Cuanto más elevado sea su número, más grave será también el trastorno. En todo caso, saber si la sufres será primordial, sobre todo si tenemos en cuenta sus consecuencias a corto y largo plazo: mayor riesgo de tener accidentes al volante por somnolencia, de desarrollar diabetes de tipo II, sufrir un ictus, una cardiopatía o infarto, y más posibilidades de tener hipertensión.
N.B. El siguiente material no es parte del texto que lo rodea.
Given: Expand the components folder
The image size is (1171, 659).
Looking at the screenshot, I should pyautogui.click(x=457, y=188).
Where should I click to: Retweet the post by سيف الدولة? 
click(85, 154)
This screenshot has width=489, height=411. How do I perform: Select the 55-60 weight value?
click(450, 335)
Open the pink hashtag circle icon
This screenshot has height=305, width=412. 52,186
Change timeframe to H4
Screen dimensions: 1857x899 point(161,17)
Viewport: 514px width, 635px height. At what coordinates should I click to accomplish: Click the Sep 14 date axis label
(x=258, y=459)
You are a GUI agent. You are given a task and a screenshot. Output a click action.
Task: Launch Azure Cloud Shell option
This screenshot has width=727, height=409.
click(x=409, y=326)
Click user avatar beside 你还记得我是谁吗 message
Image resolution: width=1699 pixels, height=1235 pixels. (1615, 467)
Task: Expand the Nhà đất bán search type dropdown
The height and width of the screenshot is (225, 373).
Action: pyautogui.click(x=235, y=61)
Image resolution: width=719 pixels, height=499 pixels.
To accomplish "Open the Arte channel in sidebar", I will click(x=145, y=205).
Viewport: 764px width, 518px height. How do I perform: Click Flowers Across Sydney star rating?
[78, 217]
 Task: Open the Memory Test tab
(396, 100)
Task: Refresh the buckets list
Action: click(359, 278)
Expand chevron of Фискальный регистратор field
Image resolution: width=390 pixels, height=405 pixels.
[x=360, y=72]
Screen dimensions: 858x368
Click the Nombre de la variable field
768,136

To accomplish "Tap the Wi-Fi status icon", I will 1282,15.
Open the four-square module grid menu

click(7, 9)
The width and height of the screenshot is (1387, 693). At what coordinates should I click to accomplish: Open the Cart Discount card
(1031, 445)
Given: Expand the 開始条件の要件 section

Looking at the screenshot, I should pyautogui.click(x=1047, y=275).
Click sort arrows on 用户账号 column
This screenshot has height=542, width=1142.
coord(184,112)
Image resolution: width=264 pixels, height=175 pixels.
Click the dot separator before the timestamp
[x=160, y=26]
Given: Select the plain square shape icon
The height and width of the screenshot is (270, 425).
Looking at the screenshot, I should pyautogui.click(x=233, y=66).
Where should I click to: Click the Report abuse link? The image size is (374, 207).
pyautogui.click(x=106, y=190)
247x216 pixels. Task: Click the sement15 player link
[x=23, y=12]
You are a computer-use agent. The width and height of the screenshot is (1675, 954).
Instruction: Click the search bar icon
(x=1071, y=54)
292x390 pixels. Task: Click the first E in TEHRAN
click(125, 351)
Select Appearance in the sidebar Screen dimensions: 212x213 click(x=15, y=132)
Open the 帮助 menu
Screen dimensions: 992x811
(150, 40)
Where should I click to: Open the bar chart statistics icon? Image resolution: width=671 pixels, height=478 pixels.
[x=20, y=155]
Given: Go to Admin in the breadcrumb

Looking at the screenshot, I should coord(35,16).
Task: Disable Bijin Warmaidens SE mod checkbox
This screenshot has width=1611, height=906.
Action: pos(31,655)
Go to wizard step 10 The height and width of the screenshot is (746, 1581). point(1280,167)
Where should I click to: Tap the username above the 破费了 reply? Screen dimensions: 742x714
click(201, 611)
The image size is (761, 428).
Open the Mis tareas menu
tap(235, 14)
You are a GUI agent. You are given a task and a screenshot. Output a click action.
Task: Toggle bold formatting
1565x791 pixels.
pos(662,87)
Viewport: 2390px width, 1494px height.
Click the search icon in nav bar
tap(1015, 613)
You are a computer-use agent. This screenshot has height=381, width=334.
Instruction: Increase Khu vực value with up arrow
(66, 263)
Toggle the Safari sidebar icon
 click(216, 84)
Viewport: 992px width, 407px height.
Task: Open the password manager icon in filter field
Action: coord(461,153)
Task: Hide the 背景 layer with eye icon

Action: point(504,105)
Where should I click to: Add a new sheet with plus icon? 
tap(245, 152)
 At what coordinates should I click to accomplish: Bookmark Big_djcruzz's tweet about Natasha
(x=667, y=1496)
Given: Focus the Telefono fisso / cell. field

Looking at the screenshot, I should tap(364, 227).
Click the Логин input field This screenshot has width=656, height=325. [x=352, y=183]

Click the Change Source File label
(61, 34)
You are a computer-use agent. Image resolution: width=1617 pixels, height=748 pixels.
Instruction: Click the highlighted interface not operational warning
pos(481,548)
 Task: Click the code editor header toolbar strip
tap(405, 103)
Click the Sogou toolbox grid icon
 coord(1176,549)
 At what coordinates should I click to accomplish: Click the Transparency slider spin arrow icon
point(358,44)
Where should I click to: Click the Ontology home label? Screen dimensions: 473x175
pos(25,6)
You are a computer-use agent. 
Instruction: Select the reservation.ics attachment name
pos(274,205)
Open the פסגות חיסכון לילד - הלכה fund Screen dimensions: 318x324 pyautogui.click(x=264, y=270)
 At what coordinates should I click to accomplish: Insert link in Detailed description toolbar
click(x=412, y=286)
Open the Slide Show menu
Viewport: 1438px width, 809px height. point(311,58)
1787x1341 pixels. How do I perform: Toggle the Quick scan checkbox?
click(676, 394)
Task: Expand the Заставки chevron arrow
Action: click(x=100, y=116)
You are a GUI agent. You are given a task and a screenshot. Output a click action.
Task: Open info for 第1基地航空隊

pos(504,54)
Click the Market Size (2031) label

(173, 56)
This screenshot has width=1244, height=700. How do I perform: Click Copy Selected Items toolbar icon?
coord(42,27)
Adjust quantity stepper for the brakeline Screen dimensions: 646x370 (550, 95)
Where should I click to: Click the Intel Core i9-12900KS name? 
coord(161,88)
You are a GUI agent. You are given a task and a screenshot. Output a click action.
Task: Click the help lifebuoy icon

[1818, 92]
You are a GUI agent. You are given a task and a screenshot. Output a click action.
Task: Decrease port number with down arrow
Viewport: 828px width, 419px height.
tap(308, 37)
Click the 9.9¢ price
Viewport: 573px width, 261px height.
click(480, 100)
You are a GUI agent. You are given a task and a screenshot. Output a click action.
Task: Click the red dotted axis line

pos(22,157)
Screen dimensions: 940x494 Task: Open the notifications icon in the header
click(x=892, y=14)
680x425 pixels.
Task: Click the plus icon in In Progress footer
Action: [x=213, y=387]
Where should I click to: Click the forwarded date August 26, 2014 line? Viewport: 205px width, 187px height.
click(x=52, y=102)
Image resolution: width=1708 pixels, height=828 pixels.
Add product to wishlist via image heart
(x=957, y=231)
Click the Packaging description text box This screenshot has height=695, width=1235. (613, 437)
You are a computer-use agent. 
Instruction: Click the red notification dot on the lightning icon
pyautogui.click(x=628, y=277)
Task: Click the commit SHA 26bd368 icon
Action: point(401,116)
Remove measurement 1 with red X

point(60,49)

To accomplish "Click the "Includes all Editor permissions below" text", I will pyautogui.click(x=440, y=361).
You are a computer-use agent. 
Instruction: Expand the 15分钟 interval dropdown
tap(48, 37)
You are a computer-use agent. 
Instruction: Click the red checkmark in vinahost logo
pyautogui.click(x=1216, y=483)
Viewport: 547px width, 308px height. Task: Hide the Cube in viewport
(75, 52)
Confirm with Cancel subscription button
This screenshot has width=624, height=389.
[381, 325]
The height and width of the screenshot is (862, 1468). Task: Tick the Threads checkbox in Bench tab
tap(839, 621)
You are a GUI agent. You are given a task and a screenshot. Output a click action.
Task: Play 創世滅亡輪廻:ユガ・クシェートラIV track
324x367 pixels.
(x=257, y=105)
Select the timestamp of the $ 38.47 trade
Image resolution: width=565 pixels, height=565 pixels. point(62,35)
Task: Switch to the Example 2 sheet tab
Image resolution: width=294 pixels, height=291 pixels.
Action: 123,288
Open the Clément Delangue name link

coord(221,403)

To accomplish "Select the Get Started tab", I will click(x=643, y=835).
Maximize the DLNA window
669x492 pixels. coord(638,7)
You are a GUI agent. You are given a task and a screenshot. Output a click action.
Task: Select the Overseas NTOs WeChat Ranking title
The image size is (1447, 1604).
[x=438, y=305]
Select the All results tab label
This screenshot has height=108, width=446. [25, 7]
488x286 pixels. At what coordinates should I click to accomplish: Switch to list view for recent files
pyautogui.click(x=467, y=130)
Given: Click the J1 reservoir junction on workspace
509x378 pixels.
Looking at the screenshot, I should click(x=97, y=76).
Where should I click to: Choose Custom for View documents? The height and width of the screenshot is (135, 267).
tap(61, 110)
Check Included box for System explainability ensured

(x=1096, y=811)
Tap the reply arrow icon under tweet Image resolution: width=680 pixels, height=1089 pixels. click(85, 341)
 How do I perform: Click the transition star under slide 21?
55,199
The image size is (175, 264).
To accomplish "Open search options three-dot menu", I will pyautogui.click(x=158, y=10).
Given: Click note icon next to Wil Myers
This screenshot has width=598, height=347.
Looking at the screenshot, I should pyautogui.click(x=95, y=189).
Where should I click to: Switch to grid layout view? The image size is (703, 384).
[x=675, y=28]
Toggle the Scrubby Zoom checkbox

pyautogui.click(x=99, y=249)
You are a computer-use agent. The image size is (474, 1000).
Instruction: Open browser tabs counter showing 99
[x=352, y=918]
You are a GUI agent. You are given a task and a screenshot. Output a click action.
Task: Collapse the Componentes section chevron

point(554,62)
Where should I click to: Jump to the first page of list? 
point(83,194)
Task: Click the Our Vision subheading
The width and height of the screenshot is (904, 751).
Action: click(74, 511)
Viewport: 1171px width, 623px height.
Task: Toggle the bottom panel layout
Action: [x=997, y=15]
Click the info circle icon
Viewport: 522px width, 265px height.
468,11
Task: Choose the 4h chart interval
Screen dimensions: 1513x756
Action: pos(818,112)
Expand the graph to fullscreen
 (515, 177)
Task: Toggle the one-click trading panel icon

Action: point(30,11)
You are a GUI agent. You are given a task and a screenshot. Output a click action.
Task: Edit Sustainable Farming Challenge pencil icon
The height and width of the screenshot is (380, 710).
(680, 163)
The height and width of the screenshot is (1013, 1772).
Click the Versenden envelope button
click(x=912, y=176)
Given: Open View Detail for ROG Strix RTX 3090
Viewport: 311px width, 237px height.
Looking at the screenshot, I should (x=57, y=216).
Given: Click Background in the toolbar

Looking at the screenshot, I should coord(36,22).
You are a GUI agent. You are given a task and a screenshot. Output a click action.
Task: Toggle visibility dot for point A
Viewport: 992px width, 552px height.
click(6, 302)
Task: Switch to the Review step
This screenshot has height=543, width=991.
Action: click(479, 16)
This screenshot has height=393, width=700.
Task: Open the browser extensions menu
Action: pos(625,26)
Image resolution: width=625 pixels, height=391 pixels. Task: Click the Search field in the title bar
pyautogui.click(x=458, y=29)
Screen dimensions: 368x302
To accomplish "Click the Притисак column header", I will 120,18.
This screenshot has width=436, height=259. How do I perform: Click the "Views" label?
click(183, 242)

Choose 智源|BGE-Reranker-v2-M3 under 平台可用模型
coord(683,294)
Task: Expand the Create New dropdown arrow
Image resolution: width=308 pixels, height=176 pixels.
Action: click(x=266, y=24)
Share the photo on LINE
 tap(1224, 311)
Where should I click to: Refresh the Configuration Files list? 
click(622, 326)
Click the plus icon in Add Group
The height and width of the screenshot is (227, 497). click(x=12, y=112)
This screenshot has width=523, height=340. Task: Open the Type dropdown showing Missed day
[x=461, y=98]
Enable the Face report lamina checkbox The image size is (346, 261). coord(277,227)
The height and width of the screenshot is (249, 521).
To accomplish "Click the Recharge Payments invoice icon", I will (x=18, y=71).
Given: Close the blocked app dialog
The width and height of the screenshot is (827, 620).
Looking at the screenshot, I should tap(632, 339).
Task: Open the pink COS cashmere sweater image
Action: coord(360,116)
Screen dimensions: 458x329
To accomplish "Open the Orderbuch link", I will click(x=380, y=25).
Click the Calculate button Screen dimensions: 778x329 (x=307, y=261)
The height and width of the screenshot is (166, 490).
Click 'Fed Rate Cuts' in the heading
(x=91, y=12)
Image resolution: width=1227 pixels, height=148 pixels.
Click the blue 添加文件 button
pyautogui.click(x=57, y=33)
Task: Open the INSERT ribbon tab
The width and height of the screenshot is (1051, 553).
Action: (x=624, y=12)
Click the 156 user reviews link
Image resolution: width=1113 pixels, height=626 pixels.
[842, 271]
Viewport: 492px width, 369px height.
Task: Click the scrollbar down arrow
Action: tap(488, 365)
En todo caso, se pueden mitigar sus efectos siguiendo una serie de pautas relativamente sencillas: dormir de lado, hacer ejercicio con regularidad, adelgazar, llevar a cabo una alimentación equilibrada y variada, dejar de fumar, evitar la polución y otros entornos con altos niveles de CO2, dejar a un lado el consumo de alcohol y los medicamentos sedantes, lavarse las fosas nasales con una solución salina antes de meterse en la cama y aprender a respirar por la nariz en lugar de por la boca son solo algunas de ellas.

Qué tratamiento tiene

El tratamiento con presión positiva contínua a la vida aérea o CPAP (por sus siglas en inglés) es el más común en este tipo de casos. Además, sus beneficios se incrementan de manera proporcional a las horas de terapia nocturnas; tanto, que reduce notablemente la tasa de mortalidad de esta patología. Lo que hace es mantener las vías aéreas abiertas y proporcionar una corriente de aire a través de una mascarilla. Pero, ¿qué logra? Que el paciente reciba el oxígeno necesario durante el sueño.

No obstante, estos dispositivos suponen ciertas incomodidades, sobre todo si la persona teme que se desconecten de la fuente de alimentación, interfiere en su descanso, y un largo etcétera que seguro que imaginas. Como alternativa y en aquellos sujetos con apnea obstructiva posicional, se contempla el uso de un dispositivo de avance mandibular (o CPAP); es decir, de una férula que adelanta la mandíbula y arrastra la lengua, liberando las vías aéreas.

¿La cubre mi seguro?

Si sospechas que tienes apnea del sueño y estás pensando en hacerte un seguro de salud, debes saber que son muchas las entidades que excluyen de sus coberturas esta patología. Algo que no nos extraña si tenemos en cuenta las consecuencias de esta enfermedad, que puede llegar a condicionar la vida del enfermo –tal y como hemos comentado– e incluso a acortarla si no se trata correctamente. Además de lo dicho, también se encuentra relacionada con el cáncer.

En todo caso, encontramos algunas como Adeslas y Asisa que cubren el diagnóstico. Esta segunda especifica que lo hará siempre y cuando lo prescriba un especialista de su cuadro médico. Además, los volantes deben ser autorizados. La práctica habitual es ofrecerle al asegurado la opción de monitorizarle en su propia casa, en lugar de obligarle a acudir a un centro específico. También tiene un periodo de carencia de seis meses. El tratamiento queda excluido.

Otras exclusiones

En todo caso y si estás pensando en contratar una póliza de este tipo, te recomendamos que prestes atención a todas las exclusiones, si contempla los gastos de farmacia, etcétera. De hecho, la apnea del sueño no es la única enfermedad que cuenta con restricciones, sino que ocurre algo parecido con la anorexia y la bulimia, la diabetes, los problemas del habla que requieren de un logopeda y las patologías crónicas, entre otras.